Heute können wir auf Whalewatching-Touren lebendige Wale in ihrer natürlichen Umgebung sehen; die modernen toten Wale präsentieren ihr Skelett in strahlendem Led-Licht, hervorragend museumspädagogisch aufbereitet. Das besondere, seltene Erlebnis der Beobachtung einer Strandung eines großen Wals, das gewaltige hilflose, (meist) nicht mehr zu rettende, sterbende und schließlich tote „Monstrum“, eine aussterbende Spezies zu sehen, das hat auch heute an Dramatik nichts eingebüßt.

Ende des 16. Jahrhunderts strandete ein Wal an der holländischen Küste zwischen Katwijk und Scheveningen, auch er wird besichtigt, vermessen und verwertet. Ein großes Ereignis, nicht nur wegen der Größe des angelandeten Meerestieres, das kaum einer zuvor gesehen hat. Die Menschen strömen herbei, alle wollen das Monstrum sehen, manche wollen es wissenschaftlich untersuchen, manche seinen Körper in bare Münze umsetzen, sind interessiert an ihm als Ressource, als Lieferant von Tran, Walrat (Sperma) und Ambra, eine wachsartige Substanz aus dem Verdauungstrakt zur Parfümherstellung.

Der Kupferstich des bekannten holländischen Künstlers Jakob Matham ist eine der frühen, zum ersten Mal sehr naturalistischen Abbildungen einer Walstrandung, Vorbild für andere Kunstwerke, Gemälde, Flugblätter. Die weit verbreitete Darstellung prägt für viele Menschen über einen langen Zeitraum das Bild des Wals, das bis dahin ein ungeheures Fantasiewesen war.
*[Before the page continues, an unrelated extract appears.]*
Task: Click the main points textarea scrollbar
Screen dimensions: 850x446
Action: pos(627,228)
Es ist ein Bild, auf dem viel zu entdecken ist: Es ist nicht nur das enorme Tier, exakt gezeichnet und gestochen, sondern die Landschaft des sog. „goldenen Zeitalters“ zu sehen, und vor allem die Menschen, die diesem Ereignis beiwohnen.
Viele solcher Strandungsbilder sind im 16. und 17. Jahrhundert in Holland zur Verbreitung gekommen und sie werfen Licht auf eine im Umbruch befindliche Gesellschaft in einer dramatischen Zeit inmitten kriegerischer Auseinandersetzungen. Viele Wale sind damals gestrandet; in einer Epoche enorm gestiegener Kunstproduktion wird die Sensation nun medial vermittelt, auch zu den Menschen gebracht, die nicht vor Ort sein können, und mit bedeutungsschweren Texten versehen. Der Wal wird zum Symbol.
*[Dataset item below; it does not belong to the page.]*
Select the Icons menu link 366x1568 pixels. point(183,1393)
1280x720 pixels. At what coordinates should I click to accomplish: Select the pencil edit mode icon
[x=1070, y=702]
Der tote Pottwal im Zentrum ist ein verlorenes, aus seinem Element geworfenes Tier, das möglicherweise mehr als über sich über den historischen Kontext, über die besondere Faszination und das große Staunen der Menschen aussagt, zumal bei heutiger Betrachtung. Daher geht unsere kleine Forschungsreise weiter ins 19. Jahrhundert zu den zahlreichen Wal-Zurschaustellungen und ins 20. Jahrhundert, wo einige von uns als Kinder präparierte Walkadaver auf LKW-Pritschen oder Eisenbahnwaggons besichtigen durften.
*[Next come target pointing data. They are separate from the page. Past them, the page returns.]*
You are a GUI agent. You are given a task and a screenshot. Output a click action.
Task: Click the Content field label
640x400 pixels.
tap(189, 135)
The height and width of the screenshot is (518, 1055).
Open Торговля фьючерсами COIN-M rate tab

Ein schönes, kleines Buch, das für Kunstliebhaber und Naturfreunde gleichermaßen zu empfehlen ist.

07.04.2017
Gabriele Klempert
„Warhafftig und wunderbarlich Monster“. Von gestrandeten Walen. Kolbe, Susanna. 79 S. 37 Abb. 21 x 13 cm. Gb. Jonas Verlag, Kromsdorf 2015. EUR 15,00. CHF 21,90.